Driving around on Friday afternoon, I was so hungry that I couldn’t decide where to go. I was lost in San Diego then suddenly there was a Greek Restaurant on the right. A lamb burger sounded delicious. After some tricky parking maneuvers, I was inside. It was painted the colors of the Greek flag, so I sat outside. I wanted a lamb burger like I used to get in Seattle; uninspired gyros instead–sometimes you can’t wait. I used to go to the Greek in Seattle because it took me back to Greektown, Chicago. The mnemonics of place. The restaurant in Chicago was blue and white as well.

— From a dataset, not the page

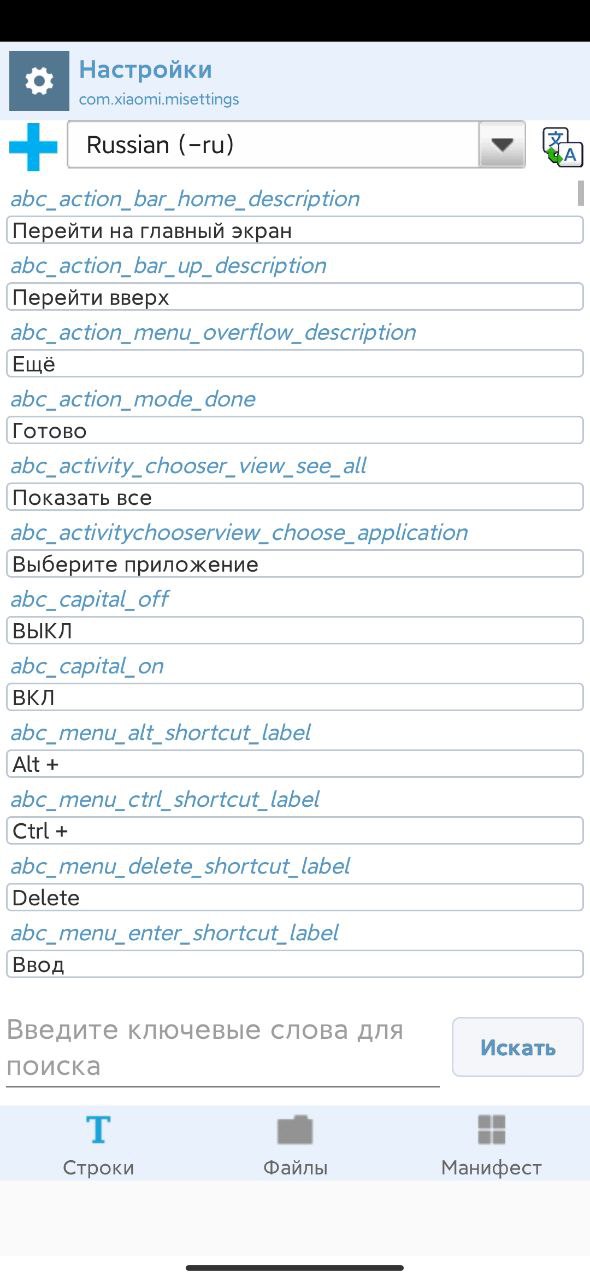
Task: Tap the com.xiaomi.misettings package name
Action: (x=159, y=100)
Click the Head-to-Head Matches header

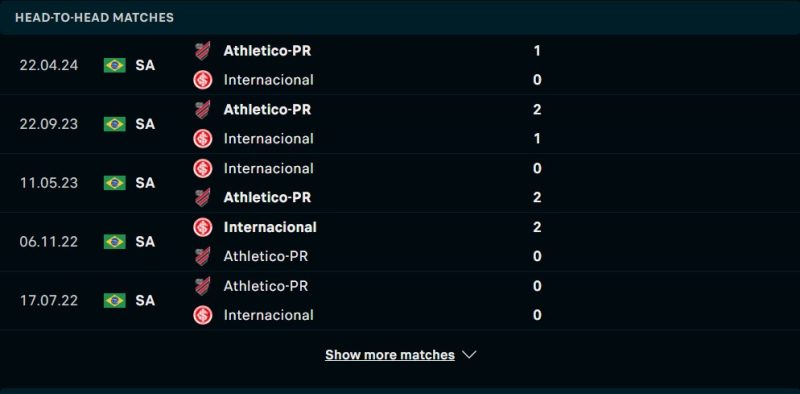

Flowers in Carlsbad were a hope of something new. I have seen masses of flowerbeds. At the time they seemed like masses–a huge geranium bed my grandfather grew for cuttings. His greenhouses would be full up during Flower Season. But Carlsbad became more a reminder, of noisy trips in grade school. There were no greenhouses to report, I did at least once smell the musty fragrance of wet dirt.

Objects of Desire: The Lives of Antiques and Those who Pursue Them. Is a brilliant book. (Brill if I were a Mitford). The whole book is about beauty and how it develops, and as with many things through time and money.

Highlights:
1. Fine Points of Furniture, 1950 which created a code of beauty. The book diagrammed pieces into: Good or Better or Best which helped to develop a whole new code of beauty in Early American Furniture–revolutionary really.

2. The Palladian Architect, Robert Adams was said to have said that what is important is the idea of a chair, not the chair itself.

3. The idea of an object rising to “an appropriate level” in the market.

PS. The photo of me chasing the Peacock was at Kedleston hall, I think, but I could be confusing the possiblity of peakcocks on that property with the Lady Curzon Durbar’s Peakcock Dress–which would mean that photo was taken at some other English Country House. Where ever it was, I recall there was a tea shop.